Around the world, birds are in crisis
Scott Edwards paused his cross-country bike trip when he spotted a flash of black, white and red. It was a red-headed woodpecker. “I got my first good look today,” he said. He was phoning from his tent in Illinois later that night. He had seen their distinctive black and white wings while riding. “But I hadn’t seen the red head until today, so I was very excited.”
Edwards is an ornithologist — a bird researcher — at Harvard University in Cambridge, Mass. Over this past summer, he rode across the United States. In part, he did it to see the country. But he also used the trip to do some serious bird-watching. That’s something he’s been doing for more than 40 years.
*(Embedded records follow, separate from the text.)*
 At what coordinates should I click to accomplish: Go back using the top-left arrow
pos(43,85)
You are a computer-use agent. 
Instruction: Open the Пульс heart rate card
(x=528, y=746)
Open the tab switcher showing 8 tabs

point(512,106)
When he was growing up in the Riverdale neighborhood of the Bronx, in New York City, there were lots of trees, he recalls. When he was nine or 10, a neighbor took him bird-watching. Edwards has been doing it ever since. But finding those birds is getting more difficult. “It’s quieter,” he says of their songs and calls. “The numbers [of birds] are way down.”
And Edwards is hardly the only one to notice it. Scientists around the world have been finding the same thing.
A 2018 study by Bird Life International concluded that birds around the world are in trouble. There are about 11,000 species of birds. Four in every 10 species of them are decreasing in number, the study found. That’s true for all kinds of birds living in all types of habitats.